→ **What is being asked**
Find each line below containing the word "table" and copy it.

→ **Given data**
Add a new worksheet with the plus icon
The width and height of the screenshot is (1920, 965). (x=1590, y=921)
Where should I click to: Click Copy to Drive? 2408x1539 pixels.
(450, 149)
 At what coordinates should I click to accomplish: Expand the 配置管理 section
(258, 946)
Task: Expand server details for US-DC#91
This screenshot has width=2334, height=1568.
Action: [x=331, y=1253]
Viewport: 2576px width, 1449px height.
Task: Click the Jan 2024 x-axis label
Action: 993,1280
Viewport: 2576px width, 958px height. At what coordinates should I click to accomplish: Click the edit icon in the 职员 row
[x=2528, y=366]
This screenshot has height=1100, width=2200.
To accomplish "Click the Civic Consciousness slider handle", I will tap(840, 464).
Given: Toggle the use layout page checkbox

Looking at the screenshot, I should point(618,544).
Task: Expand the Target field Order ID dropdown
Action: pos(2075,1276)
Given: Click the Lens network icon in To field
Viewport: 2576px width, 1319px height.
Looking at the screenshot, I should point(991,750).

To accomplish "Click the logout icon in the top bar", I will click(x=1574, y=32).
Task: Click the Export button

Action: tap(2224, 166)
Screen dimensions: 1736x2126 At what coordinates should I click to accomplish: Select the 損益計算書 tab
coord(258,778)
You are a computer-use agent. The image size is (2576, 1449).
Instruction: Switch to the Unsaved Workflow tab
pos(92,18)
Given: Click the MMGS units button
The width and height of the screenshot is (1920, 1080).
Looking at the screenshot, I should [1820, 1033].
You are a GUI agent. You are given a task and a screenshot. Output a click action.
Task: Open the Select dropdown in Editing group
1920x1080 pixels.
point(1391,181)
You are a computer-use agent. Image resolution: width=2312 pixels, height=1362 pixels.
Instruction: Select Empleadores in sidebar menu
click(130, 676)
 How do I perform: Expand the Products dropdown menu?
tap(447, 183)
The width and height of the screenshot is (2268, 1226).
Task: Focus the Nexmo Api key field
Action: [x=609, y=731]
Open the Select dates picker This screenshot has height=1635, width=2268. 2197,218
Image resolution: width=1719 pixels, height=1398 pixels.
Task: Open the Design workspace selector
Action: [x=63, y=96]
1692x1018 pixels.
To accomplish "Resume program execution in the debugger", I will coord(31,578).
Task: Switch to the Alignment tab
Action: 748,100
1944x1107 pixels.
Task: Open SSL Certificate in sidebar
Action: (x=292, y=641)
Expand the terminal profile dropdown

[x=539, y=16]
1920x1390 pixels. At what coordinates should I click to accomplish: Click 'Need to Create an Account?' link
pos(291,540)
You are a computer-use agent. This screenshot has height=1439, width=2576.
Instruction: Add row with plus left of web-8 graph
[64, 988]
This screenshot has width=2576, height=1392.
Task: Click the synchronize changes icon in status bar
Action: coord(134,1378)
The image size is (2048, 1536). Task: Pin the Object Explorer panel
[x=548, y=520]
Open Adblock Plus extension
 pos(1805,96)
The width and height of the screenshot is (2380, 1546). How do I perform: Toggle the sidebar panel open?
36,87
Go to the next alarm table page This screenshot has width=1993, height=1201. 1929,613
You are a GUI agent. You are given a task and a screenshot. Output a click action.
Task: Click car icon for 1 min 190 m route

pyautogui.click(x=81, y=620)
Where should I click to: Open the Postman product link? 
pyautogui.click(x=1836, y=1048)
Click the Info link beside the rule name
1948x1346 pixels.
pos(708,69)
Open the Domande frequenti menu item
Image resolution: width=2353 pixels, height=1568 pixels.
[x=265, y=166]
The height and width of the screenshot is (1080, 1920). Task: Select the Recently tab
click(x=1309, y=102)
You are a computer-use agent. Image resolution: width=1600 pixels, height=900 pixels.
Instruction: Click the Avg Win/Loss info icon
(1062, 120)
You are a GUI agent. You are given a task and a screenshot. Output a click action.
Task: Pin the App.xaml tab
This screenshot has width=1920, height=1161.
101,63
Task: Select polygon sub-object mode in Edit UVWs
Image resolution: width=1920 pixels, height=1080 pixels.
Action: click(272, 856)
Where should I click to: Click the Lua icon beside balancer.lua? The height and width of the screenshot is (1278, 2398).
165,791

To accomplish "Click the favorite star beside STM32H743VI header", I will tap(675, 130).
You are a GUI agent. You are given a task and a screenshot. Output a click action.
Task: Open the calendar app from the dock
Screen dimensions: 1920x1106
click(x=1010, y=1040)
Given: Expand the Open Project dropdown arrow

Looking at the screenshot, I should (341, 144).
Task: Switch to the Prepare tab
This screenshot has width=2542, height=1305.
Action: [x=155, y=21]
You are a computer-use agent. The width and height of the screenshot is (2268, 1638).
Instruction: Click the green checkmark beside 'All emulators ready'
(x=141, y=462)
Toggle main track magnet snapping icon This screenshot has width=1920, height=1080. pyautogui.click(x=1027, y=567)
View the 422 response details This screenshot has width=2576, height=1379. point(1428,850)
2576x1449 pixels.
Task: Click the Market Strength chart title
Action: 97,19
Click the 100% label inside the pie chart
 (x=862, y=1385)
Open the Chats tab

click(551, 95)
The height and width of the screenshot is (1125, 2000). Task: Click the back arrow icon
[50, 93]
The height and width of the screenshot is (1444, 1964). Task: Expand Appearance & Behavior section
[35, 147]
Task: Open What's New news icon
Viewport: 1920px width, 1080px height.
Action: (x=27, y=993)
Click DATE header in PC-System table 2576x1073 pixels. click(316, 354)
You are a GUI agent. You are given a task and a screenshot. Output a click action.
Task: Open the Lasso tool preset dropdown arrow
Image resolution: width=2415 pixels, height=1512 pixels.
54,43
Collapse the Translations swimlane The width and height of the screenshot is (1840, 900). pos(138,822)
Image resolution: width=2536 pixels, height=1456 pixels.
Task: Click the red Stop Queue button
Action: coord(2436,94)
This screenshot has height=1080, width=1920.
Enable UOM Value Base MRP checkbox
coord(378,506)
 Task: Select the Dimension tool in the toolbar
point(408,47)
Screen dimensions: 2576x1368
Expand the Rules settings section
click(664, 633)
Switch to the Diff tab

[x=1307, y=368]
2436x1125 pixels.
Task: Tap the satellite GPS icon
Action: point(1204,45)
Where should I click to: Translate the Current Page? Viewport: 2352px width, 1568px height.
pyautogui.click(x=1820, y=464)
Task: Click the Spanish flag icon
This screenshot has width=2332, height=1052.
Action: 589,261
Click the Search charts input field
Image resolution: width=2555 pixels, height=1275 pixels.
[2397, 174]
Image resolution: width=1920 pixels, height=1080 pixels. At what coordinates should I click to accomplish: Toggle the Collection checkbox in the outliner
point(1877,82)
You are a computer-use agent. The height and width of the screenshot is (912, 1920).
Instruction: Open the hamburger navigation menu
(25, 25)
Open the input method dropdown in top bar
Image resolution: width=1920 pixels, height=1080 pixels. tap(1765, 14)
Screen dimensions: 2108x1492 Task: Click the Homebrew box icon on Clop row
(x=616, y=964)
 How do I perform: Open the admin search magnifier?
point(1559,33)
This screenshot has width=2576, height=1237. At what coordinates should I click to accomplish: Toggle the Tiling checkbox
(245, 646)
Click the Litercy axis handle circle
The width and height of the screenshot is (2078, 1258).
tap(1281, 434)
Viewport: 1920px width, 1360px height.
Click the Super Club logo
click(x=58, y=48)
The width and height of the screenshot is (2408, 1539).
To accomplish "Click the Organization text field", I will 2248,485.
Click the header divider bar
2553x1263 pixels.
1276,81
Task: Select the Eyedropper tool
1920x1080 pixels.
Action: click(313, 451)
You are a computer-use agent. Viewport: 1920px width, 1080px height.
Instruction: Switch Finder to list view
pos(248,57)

→ **Your solution**
Go to the next alarm table page This screenshot has width=1993, height=1201. 1929,613
Click DATE header in PC-System table 2576x1073 pixels. click(316, 354)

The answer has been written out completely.